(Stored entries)
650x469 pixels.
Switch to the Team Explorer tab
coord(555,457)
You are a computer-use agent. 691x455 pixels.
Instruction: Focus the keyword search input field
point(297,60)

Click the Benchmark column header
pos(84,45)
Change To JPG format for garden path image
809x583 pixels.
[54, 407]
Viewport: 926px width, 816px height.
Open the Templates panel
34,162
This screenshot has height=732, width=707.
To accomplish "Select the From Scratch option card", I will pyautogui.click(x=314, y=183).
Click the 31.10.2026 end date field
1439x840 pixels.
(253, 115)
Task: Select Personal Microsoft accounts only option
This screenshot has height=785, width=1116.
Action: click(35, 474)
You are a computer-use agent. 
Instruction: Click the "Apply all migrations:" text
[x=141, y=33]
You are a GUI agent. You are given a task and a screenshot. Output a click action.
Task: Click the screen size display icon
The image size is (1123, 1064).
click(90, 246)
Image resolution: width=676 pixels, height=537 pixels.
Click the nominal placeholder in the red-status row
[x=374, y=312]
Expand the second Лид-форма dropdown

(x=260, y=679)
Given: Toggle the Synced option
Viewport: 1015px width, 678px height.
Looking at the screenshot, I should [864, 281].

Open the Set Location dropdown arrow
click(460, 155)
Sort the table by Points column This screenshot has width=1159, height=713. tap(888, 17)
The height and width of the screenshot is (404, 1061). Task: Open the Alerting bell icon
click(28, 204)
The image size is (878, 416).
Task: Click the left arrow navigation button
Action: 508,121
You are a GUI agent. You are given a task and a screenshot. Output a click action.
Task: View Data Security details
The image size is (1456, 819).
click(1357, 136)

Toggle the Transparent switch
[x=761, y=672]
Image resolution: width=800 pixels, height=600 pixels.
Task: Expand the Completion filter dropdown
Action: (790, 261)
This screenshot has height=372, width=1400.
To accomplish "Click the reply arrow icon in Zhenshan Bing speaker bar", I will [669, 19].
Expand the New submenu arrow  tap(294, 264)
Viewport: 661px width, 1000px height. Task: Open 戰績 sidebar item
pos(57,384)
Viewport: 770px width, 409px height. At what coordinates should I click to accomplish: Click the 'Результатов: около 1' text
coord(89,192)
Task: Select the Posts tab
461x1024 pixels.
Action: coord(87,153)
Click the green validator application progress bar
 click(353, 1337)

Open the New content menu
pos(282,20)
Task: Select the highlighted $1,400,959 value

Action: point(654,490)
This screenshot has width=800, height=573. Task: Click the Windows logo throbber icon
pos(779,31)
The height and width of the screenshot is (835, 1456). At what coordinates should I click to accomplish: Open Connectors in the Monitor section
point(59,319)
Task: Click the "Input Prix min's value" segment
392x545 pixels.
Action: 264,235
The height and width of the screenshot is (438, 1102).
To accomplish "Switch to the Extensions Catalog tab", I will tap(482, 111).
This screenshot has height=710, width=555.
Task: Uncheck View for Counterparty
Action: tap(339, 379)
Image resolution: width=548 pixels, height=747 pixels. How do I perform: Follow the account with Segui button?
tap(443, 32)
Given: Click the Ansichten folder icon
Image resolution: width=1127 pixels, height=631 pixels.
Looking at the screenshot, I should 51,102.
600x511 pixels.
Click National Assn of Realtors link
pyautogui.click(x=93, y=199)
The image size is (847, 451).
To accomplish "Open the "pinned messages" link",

▶ _Prompt_: Transcribe the records in full, keeping every character as it is.

▶ _Response_:
650x469 pixels.
Switch to the Team Explorer tab
coord(555,457)
You are a computer-use agent. 691x455 pixels.
Instruction: Focus the keyword search input field
point(297,60)

Click the Benchmark column header
pos(84,45)
Change To JPG format for garden path image
809x583 pixels.
[54, 407]
Viewport: 926px width, 816px height.
Open the Templates panel
34,162
This screenshot has height=732, width=707.
To accomplish "Select the From Scratch option card", I will pyautogui.click(x=314, y=183).
Click the 31.10.2026 end date field
1439x840 pixels.
(253, 115)
Task: Select Personal Microsoft accounts only option
This screenshot has height=785, width=1116.
Action: click(35, 474)
You are a computer-use agent. 
Instruction: Click the "Apply all migrations:" text
[x=141, y=33]
You are a GUI agent. You are given a task and a screenshot. Output a click action.
Task: Click the screen size display icon
The image size is (1123, 1064).
click(90, 246)
Image resolution: width=676 pixels, height=537 pixels.
Click the nominal placeholder in the red-status row
[x=374, y=312]
Expand the second Лид-форма dropdown

(x=260, y=679)
Given: Toggle the Synced option
Viewport: 1015px width, 678px height.
Looking at the screenshot, I should [864, 281].

Open the Set Location dropdown arrow
click(460, 155)
Sort the table by Points column This screenshot has width=1159, height=713. tap(888, 17)
The height and width of the screenshot is (404, 1061). Task: Open the Alerting bell icon
click(28, 204)
The image size is (878, 416).
Task: Click the left arrow navigation button
Action: 508,121
You are a GUI agent. You are given a task and a screenshot. Output a click action.
Task: View Data Security details
The image size is (1456, 819).
click(1357, 136)

Toggle the Transparent switch
[x=761, y=672]
Image resolution: width=800 pixels, height=600 pixels.
Task: Expand the Completion filter dropdown
Action: (790, 261)
This screenshot has height=372, width=1400.
To accomplish "Click the reply arrow icon in Zhenshan Bing speaker bar", I will [669, 19].
Expand the New submenu arrow  tap(294, 264)
Viewport: 661px width, 1000px height. Task: Open 戰績 sidebar item
pos(57,384)
Viewport: 770px width, 409px height. At what coordinates should I click to accomplish: Click the 'Результатов: около 1' text
coord(89,192)
Task: Select the Posts tab
461x1024 pixels.
Action: coord(87,153)
Click the green validator application progress bar
 click(353, 1337)

Open the New content menu
pos(282,20)
Task: Select the highlighted $1,400,959 value

Action: point(654,490)
This screenshot has width=800, height=573. Task: Click the Windows logo throbber icon
pos(779,31)
The height and width of the screenshot is (835, 1456). At what coordinates should I click to accomplish: Open Connectors in the Monitor section
point(59,319)
Task: Click the "Input Prix min's value" segment
392x545 pixels.
Action: 264,235
The height and width of the screenshot is (438, 1102).
To accomplish "Switch to the Extensions Catalog tab", I will tap(482, 111).
This screenshot has height=710, width=555.
Task: Uncheck View for Counterparty
Action: tap(339, 379)
Image resolution: width=548 pixels, height=747 pixels. How do I perform: Follow the account with Segui button?
tap(443, 32)
Given: Click the Ansichten folder icon
Image resolution: width=1127 pixels, height=631 pixels.
Looking at the screenshot, I should 51,102.
600x511 pixels.
Click National Assn of Realtors link
pyautogui.click(x=93, y=199)
The image size is (847, 451).
To accomplish "Open the "pinned messages" link",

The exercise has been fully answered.